I’ve read a bunch of threads and here seems to be some common info asked for:

tm@r6 : /dev/dri $ ls -la /dev/dri
total 0
drwxr-xr-x 3 root root 100 Feb 18 22:46 .
drwxr-xr-x 20 root root 4040 Feb 18 22:46
drwxr-xr-x 2 root root 80 Feb 18 22:46 by-path
crw-rw---- 1 root video 226, 0 Feb 18 22:46 card0
crw-rw---- 1 root video 226, 128 Feb 18 22:46 renderD128

tm@r6:/dev/dri$ sudo vainfo
error: XDG_RUNTIME_DIR not set in the environment.
error: can’t connect to X server!
libva info: VA-API version 1.1.0
libva info: va_getDriverName() returns 0
libva info: Trying to open /usr/lib/x86_64-linux-gnu/dri/i965_drv_video.so
libva info: Found init function __vaDriverInit_1_1
libva info: va_openDriver() returns 0
vainfo: VA-API version: 1.1 (libva 2.1.0)
vainfo: Driver version: Intel i965 driver for Intel(R) Coffee Lake - 2.1.0
vainfo: Supported profile and entrypoints
VAProfileMPEG2Simple : VAEntrypointVLD
VAProfileMPEG2Simple : VAEntrypointEncSlice
VAProfileMPEG2Main : VAEntrypointVLD
VAProfileMPEG2Main : VAEntrypointEncSlice
VAProfileH264ConstrainedBaseline: VAEntrypointVLD
VAProfileH264ConstrainedBaseline: VAEntrypointEncSlice
VAProfileH264ConstrainedBaseline: VAEntrypointEncSliceLP
VAProfileH264Main : VAEntrypointVLD
VAProfileH264Main : VAEntrypointEncSlice
VAProfileH264Main : VAEntrypointEncSliceLP
VAProfileH264High : VAEntrypointVLD
VAProfileH264High : VAEntrypointEncSlice
VAProfileH264High : VAEntrypointEncSliceLP
VAProfileH264MultiviewHigh : VAEntrypointVLD
VAProfileH264MultiviewHigh : VAEntrypointEncSlice
VAProfileH264StereoHigh : VAEntrypointVLD
VAProfileH264StereoHigh : VAEntrypointEncSlice
VAProfileVC1Simple : VAEntrypointVLD
VAProfileVC1Main : VAEntrypointVLD
VAProfileVC1Advanced : VAEntrypointVLD
VAProfileNone : VAEntrypointVideoProc
VAProfileJPEGBaseline : VAEntrypointVLD
VAProfileJPEGBaseline : VAEntrypointEncPicture
VAProfileVP8Version0_3 : VAEntrypointVLD
VAProfileVP8Version0_3 : VAEntrypointEncSlice
VAProfileHEVCMain : VAEntrypointVLD
VAProfileHEVCMain : VAEntrypointEncSlice
VAProfileHEVCMain10 : VAEntrypointVLD
VAProfileHEVCMain10 : VAEntrypointEncSlice
VAProfileVP9Profile0 : VAEntrypointVLD
VAProfileVP9Profile0 : VAEntrypointEncSlice
VAProfileVP9Profile2 : VAEntrypointVLD

Plex Media Server Logs_2019-02-18_23-21-17.zip (278.1 KB)

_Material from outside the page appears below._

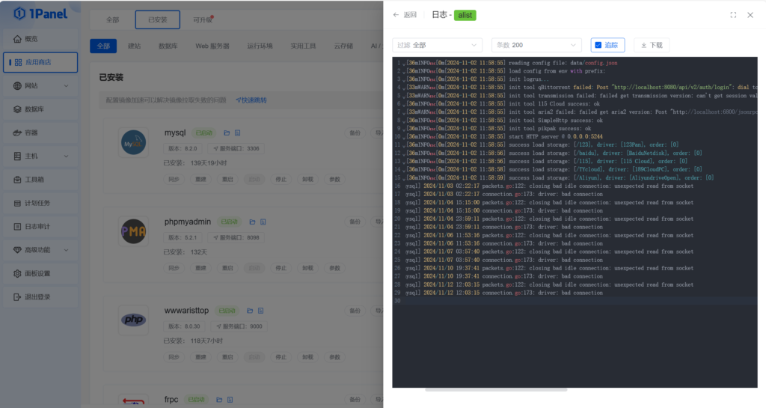Select the 数据库 category tab

(x=168, y=46)
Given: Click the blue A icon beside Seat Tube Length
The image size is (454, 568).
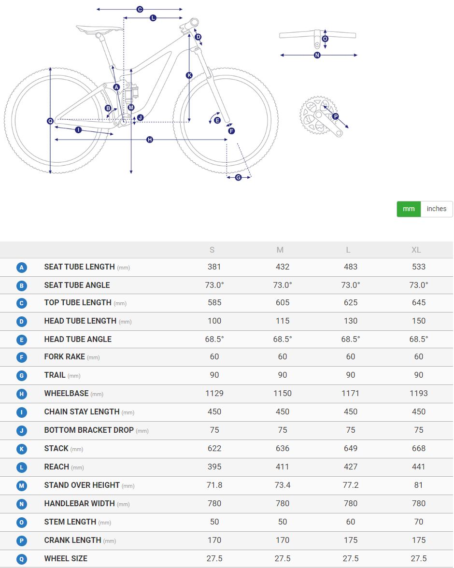Looking at the screenshot, I should pyautogui.click(x=22, y=268).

Here are some logs from PMS…

So I’ve gotten myself a little more familiar here. What I’m seeing is encoding happening in hardware (yay). Decoding however is not. What would cause that, and why would it also follow the same behavior in Windows?

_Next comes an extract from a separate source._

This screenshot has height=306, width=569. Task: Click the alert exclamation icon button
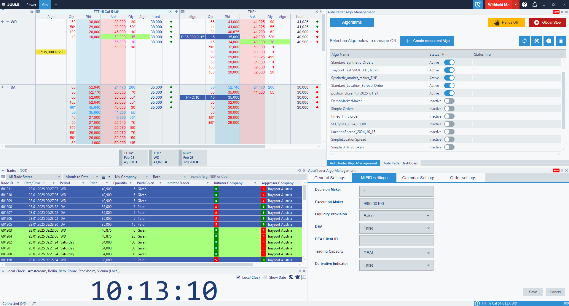point(549,41)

I was able to resolve this issue, here are my notes:

  1. Windows was having the same issue, leading me to hardware/BIOS settings
  2. Hardware encoding was working, out of the of the box on 18.04 w/HWE and 18.10, you don’t need to adjust the kernel. This was mostly a vocabulary thing on my part once I understood that PMS asks the API for each path what to do independently (decode vs encode)

Then I found this thread: Plex hardware HEVC decoding not working with Quicksync (Multiple Graphics Adapters)

and ultimately my solutions here: What's the status of Hardware Acceleration on headless Windows machines with RDP?

I realized that the display attached to the system was my TV, but when I was doing testing I was flipping that same RokuTV to another source in which case the HDMI signal to the server would drop. When the test would run, I’d get encode only, that is until I used a different client to test and left the TV set to the server’s HDMI source and voila… hardware encoding and decoding.

tl;dr: If you’re going to run Windows headless using onboard Intel UHD graphics, go get an HDMI dummy cable so the display think it’s initialized all the time. If you’re going to run Linux headless on the same hardware, you may see the same issues, I’m not reverting back to Linux at this point. I’d imagine that using a dedicated GPU could change this behavior considerably.

1 Like

@ChuckPa

Before I close the book on this and leave Windows 10 running: If I drop Ubuntu with a GUI back on this thing, what are the odds I’ll get decode as well?

If you’re running headless, and keep an HDMI dummy plug in the HDMI output, you’ll be fine.
I had forgotten that point myself (it’s been a long time since I put it on my server).